### GIVEN RECORDS
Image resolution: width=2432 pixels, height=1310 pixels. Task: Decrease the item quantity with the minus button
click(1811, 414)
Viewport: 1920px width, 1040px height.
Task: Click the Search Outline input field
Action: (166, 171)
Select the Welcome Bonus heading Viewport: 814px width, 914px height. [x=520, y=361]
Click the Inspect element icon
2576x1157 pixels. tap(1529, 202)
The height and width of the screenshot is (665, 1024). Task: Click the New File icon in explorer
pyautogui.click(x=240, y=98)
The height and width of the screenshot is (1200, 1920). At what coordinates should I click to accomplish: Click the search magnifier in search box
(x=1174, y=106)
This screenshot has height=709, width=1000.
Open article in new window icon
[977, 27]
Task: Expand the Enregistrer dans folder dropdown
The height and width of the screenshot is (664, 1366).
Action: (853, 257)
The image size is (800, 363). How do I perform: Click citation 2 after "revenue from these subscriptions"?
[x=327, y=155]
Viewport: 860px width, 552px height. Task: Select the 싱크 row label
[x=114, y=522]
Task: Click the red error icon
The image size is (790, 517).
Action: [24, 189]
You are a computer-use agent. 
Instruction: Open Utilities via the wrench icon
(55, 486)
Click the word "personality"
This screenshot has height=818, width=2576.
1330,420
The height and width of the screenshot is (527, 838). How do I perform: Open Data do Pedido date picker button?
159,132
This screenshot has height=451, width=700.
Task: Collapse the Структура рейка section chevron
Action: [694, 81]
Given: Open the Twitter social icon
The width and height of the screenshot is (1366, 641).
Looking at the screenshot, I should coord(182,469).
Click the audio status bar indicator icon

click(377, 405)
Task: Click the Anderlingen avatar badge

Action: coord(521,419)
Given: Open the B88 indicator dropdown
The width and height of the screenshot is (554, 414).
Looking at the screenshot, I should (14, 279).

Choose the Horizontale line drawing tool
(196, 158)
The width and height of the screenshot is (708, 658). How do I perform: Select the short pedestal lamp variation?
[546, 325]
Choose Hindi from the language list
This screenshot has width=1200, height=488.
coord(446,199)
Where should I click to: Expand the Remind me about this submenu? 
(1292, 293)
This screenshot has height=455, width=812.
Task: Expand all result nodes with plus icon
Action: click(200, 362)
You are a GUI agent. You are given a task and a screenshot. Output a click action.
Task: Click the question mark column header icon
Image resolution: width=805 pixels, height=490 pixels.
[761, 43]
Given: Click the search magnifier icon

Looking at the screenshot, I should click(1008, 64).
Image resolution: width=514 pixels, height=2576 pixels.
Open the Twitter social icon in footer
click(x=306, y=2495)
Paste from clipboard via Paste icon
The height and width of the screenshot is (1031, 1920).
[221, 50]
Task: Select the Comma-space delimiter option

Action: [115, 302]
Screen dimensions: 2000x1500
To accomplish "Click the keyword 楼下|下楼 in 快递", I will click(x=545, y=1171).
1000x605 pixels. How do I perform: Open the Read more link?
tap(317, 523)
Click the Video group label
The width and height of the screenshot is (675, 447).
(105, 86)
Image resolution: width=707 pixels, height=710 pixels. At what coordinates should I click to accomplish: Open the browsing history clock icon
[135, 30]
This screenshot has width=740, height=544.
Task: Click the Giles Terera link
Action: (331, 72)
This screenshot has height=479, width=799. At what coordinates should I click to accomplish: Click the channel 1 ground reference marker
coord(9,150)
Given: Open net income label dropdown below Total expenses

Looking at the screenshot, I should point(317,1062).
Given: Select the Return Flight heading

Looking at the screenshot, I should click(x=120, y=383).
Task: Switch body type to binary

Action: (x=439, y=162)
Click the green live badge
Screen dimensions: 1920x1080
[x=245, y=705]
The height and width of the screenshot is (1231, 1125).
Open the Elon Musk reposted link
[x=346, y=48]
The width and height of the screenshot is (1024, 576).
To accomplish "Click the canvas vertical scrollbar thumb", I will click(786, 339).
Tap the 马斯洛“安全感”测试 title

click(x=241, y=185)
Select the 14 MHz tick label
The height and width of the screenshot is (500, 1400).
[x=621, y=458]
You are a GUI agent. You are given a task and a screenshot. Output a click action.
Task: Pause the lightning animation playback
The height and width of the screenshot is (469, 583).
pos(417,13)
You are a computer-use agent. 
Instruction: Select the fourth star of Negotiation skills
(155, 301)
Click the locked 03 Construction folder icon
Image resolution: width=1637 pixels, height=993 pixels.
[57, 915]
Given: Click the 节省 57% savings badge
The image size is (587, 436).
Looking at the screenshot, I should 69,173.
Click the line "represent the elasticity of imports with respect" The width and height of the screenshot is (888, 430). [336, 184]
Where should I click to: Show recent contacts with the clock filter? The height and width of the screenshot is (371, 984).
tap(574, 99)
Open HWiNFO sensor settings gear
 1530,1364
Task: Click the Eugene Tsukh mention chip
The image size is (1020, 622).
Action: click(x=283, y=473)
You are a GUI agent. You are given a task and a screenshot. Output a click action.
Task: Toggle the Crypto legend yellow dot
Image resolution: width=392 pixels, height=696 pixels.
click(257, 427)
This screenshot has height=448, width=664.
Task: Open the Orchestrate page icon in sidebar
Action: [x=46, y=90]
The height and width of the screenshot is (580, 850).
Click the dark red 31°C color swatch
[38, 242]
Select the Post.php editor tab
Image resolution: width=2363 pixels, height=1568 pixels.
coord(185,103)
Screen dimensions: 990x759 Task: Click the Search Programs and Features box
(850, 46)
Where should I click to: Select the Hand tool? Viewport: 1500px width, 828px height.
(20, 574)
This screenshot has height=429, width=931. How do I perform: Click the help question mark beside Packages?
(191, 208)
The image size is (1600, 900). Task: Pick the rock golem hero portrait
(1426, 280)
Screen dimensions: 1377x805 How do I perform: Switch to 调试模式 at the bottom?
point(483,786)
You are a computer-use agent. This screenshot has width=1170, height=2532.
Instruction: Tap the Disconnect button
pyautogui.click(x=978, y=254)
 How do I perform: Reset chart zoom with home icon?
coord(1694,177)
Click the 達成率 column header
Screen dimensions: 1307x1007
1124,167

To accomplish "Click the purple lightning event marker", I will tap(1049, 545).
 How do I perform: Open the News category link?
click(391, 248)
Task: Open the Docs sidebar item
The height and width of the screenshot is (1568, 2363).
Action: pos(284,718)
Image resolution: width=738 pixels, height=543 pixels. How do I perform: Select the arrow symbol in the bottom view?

### WHAT YOU ARE ASKED TO DO
Copy out the data from the line containing "The width and height of the screenshot is (1024, 576)." through the line containing "[x=621, y=458]", swapping "canvas" for "drawing area" and leaving everything else as it is.

### WRITTEN SOLUTION
The width and height of the screenshot is (1024, 576).
To accomplish "Click the drawing area vertical scrollbar thumb", I will click(786, 339).
Tap the 马斯洛“安全感”测试 title

click(x=241, y=185)
Select the 14 MHz tick label
The height and width of the screenshot is (500, 1400).
[x=621, y=458]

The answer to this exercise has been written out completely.